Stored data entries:
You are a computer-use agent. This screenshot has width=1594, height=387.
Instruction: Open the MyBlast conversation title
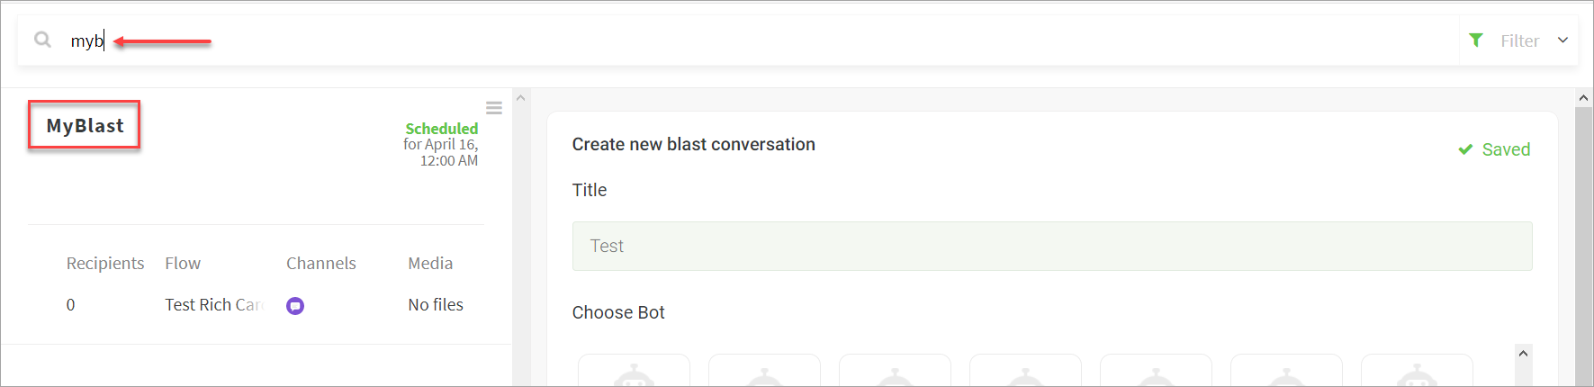pyautogui.click(x=85, y=125)
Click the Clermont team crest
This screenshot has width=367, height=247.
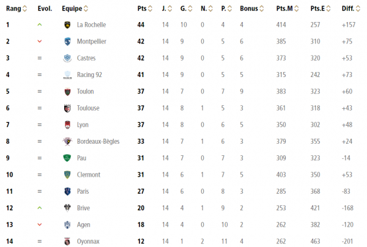click(67, 175)
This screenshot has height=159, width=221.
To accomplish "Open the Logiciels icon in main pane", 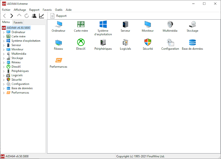I will point(125,42).
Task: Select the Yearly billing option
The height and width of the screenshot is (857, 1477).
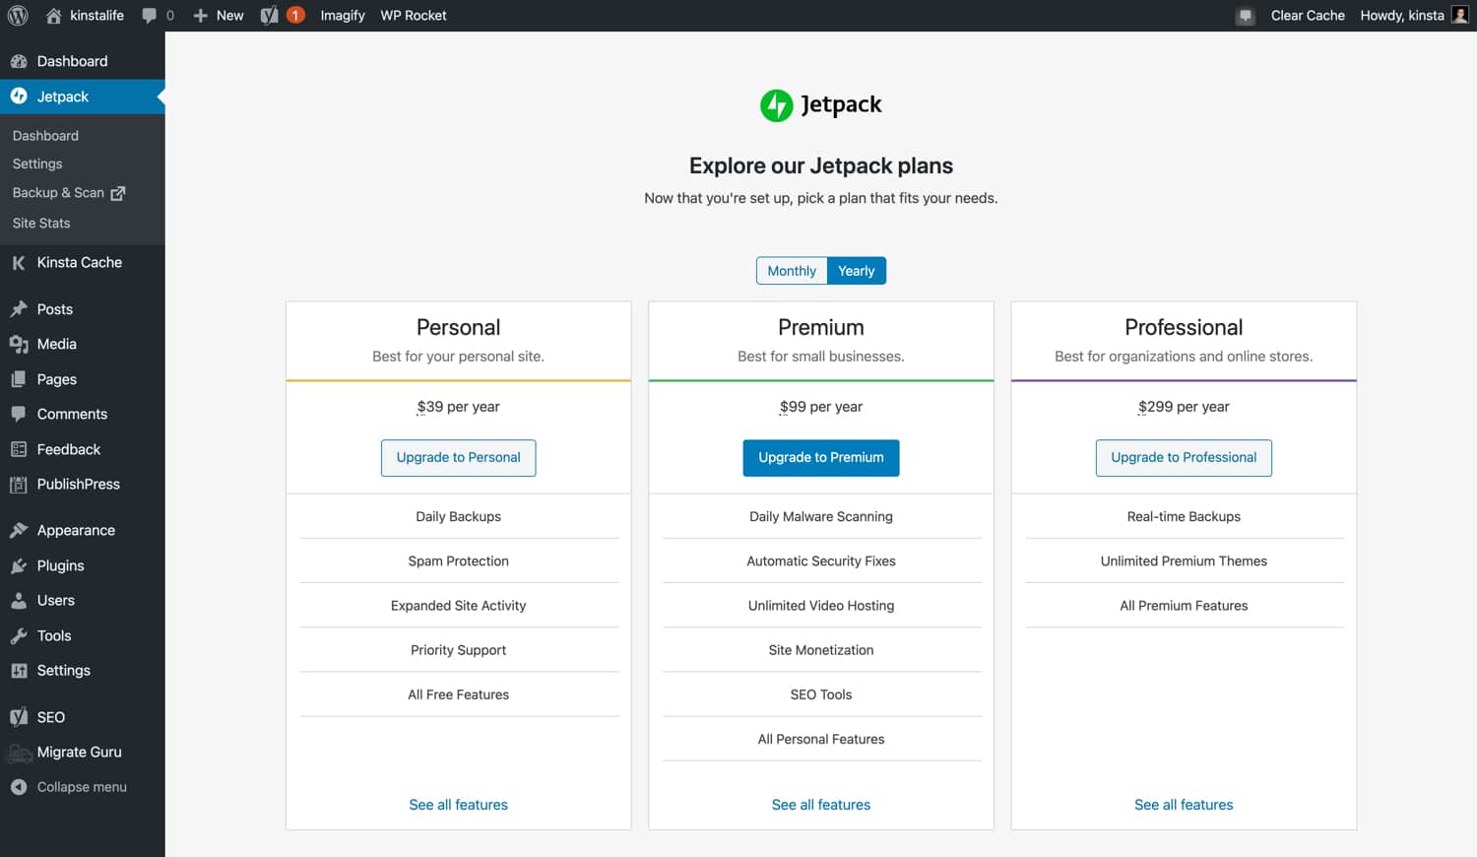Action: click(856, 270)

Requirement. Please print the lines from the one holding "Task: Select the Yearly billing option" through the end of the records above, unchanged and with the pictures left out.

Output for this task.
Task: Select the Yearly billing option
The height and width of the screenshot is (857, 1477).
Action: click(856, 270)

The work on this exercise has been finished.